Os recentes aumentos da alíquota do ICMS no Estado de São Paulo e a segurança jurídica


Os recentes aumentos da alíquota do ICMS no Estado de São Paulo e a segurança jurídica


Recentíssimos acontecimentos no âmbito do Supremo Tribunal Federal deixaram todos perplexos, independentemente do viés político de cada um. Para nós, operadores do Direito, a surpresa foi acompanhada de uma sensação de completa insegurança jurídica, comprometedora da credibilidade do país no cenário global. 

E não é para menos, especialmente para os que militam em algumas áreas específicas do Direito, como a criminal e a tributária, que possuem diversos princípios convergentes. Afinal, com rigor reforçado nestas searas (porque lidam com valores ultrassensíveis ao ser humano), estabilidade e previsibilidade são palavras de ordem intransponíveis. 

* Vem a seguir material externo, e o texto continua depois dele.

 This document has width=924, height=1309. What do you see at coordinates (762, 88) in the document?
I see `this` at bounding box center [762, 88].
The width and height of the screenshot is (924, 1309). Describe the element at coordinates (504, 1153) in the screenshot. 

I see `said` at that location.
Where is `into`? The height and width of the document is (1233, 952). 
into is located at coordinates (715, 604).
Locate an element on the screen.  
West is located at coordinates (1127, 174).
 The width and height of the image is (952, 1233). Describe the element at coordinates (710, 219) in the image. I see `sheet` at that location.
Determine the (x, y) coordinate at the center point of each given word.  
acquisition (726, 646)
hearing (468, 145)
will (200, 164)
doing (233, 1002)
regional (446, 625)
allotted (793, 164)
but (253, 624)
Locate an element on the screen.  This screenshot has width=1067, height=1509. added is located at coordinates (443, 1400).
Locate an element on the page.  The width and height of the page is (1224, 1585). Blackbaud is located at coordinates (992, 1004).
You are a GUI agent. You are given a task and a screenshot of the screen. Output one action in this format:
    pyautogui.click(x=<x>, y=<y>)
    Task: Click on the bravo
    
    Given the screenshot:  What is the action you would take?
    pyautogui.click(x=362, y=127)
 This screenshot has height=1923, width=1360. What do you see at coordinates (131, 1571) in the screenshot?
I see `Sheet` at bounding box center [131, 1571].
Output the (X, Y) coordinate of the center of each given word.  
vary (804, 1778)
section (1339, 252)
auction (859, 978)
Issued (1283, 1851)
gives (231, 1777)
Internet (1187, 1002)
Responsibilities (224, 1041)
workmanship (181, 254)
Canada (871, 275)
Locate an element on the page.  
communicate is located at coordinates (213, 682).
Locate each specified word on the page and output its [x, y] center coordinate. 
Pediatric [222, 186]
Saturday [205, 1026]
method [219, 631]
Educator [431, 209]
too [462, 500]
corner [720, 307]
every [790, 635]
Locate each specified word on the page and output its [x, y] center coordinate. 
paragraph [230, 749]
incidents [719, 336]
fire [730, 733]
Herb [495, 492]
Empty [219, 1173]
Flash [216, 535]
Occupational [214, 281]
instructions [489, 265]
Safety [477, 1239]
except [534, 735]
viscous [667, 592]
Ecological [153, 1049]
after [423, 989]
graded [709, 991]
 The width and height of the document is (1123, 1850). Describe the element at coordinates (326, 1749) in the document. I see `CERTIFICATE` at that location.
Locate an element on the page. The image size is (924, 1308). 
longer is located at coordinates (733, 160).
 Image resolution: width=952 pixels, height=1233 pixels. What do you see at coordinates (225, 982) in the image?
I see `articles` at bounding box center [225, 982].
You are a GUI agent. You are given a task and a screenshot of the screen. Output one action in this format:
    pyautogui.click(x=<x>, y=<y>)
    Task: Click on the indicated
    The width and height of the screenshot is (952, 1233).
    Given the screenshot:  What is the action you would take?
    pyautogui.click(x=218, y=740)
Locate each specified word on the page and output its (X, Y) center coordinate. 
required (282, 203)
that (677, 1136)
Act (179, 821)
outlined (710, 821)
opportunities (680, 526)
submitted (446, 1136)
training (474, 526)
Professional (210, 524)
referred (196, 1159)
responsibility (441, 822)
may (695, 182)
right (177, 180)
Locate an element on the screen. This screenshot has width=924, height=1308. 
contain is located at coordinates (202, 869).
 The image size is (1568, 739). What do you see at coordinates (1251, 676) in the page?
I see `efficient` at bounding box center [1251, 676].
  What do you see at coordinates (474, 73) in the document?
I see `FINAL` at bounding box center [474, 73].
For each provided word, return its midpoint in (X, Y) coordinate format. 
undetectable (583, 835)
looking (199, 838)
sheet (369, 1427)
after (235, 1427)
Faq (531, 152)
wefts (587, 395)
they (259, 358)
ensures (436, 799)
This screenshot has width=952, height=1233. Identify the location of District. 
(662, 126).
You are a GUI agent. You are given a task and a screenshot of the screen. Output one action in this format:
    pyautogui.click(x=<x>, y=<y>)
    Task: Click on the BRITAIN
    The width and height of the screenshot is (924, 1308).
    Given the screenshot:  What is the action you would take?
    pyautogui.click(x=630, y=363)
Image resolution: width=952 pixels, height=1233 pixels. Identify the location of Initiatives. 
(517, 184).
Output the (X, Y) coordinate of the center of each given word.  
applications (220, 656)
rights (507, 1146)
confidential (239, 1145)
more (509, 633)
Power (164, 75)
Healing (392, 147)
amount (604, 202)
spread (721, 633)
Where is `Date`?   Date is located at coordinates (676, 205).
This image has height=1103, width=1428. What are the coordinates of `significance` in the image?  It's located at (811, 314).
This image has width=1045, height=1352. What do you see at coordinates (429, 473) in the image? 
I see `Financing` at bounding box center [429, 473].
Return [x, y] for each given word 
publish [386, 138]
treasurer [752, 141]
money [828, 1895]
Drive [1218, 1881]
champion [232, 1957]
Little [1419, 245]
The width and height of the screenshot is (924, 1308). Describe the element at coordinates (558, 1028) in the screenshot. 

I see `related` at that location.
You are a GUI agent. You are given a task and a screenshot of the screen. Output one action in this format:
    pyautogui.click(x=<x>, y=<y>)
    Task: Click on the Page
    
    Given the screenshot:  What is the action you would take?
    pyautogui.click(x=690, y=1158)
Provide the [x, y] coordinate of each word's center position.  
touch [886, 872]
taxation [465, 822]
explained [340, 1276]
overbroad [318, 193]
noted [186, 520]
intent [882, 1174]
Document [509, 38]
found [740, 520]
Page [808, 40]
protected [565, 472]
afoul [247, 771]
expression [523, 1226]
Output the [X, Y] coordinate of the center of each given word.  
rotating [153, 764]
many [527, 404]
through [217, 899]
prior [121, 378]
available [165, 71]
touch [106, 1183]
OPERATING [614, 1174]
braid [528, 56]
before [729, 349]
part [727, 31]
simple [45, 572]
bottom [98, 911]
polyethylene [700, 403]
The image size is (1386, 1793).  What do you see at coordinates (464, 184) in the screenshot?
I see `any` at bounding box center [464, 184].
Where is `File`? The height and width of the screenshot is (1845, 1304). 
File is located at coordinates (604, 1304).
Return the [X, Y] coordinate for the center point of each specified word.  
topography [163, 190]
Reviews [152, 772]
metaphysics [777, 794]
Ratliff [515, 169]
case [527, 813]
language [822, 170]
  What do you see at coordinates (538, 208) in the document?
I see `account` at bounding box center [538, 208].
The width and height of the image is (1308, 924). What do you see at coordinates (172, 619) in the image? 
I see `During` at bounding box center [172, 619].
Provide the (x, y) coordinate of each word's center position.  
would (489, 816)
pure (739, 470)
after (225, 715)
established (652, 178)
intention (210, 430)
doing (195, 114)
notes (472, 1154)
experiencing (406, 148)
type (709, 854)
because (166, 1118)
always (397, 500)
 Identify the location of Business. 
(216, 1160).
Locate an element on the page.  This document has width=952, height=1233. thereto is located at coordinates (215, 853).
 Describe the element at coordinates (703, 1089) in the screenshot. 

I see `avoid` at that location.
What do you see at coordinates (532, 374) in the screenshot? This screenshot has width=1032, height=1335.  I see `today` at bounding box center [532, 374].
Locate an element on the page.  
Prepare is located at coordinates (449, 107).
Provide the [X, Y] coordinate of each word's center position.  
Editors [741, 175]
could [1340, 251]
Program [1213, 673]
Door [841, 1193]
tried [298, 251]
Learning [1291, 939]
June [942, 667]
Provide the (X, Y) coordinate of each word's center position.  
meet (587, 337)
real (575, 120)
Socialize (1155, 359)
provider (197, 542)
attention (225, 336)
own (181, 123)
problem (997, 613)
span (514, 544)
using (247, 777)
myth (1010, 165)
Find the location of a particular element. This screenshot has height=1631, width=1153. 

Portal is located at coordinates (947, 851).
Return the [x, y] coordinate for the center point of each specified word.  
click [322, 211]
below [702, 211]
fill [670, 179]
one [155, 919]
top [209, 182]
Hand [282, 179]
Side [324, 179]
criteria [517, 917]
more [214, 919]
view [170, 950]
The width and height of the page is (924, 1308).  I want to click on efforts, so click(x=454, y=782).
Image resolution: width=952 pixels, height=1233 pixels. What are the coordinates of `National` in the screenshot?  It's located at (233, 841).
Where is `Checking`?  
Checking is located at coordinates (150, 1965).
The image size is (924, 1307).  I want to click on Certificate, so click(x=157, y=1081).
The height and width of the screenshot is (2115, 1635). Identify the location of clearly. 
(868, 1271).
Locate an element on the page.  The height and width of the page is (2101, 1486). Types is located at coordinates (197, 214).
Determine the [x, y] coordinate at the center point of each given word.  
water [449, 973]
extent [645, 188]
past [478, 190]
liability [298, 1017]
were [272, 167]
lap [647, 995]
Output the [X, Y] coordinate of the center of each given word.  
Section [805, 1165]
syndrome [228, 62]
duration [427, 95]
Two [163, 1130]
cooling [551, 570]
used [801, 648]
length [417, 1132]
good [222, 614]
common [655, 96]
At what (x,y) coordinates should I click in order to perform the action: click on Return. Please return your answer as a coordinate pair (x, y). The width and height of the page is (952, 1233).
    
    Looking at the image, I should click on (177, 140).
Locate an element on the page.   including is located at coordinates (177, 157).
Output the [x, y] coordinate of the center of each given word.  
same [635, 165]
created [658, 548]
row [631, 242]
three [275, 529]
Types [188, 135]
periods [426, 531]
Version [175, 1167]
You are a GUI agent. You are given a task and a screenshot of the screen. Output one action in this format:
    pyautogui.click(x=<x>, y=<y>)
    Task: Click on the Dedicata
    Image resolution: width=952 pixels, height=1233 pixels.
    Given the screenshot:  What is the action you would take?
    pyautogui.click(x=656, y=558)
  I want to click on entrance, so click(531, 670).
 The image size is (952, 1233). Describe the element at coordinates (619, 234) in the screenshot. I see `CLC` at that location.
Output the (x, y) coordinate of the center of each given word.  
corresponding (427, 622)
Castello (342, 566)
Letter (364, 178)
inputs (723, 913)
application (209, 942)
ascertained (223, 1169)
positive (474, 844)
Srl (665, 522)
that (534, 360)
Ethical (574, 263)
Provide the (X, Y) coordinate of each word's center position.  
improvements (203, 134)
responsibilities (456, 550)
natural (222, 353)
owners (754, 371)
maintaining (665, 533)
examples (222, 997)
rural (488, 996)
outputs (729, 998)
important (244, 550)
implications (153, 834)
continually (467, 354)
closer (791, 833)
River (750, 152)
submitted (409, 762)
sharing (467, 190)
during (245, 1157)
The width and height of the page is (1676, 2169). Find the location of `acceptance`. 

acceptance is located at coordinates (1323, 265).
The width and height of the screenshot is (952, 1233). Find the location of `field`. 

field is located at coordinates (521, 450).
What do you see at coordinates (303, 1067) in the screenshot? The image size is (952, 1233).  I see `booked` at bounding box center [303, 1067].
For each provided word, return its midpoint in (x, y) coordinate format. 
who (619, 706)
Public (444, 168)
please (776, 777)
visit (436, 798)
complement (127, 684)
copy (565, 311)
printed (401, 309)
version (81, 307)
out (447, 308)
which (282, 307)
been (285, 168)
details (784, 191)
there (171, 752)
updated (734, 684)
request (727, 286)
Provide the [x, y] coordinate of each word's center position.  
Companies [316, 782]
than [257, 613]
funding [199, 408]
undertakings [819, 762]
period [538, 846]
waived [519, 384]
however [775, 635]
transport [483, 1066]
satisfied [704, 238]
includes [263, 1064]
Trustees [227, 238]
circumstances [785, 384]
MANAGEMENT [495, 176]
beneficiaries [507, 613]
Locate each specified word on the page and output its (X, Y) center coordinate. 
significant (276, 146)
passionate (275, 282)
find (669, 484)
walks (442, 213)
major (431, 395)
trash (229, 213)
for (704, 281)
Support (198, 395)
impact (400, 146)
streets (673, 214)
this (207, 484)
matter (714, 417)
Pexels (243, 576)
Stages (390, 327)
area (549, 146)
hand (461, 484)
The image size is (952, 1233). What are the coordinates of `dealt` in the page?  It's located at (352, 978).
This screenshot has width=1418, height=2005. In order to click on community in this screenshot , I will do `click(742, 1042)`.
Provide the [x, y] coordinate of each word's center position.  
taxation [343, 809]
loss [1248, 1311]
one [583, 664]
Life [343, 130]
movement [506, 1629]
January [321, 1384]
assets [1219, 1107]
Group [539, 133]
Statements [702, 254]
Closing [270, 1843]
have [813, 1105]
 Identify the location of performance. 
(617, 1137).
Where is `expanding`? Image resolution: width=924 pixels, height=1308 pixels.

Essa ideia, contudo, só funciona nos bancos acadêmicos. Na prática – e o exemplo vem “de cima” – o que importa são os interesses (políticos ou econômicos) do momento. Assim também se deu com o recente aumento de alíquotas do ICMS incidente na venda de veículos, novos ou usados, decretada pelo governador do Estado de São Paulo no âmbito de um “Pacote de Ajuste Fiscal”. 

De plano, um novo espanto: aumento de tributo durante a maior crise econômica de que se tem conhecimento no último século. Ou será por mais tempo? Isso, por si só, já representa um contrassenso sem precedentes. 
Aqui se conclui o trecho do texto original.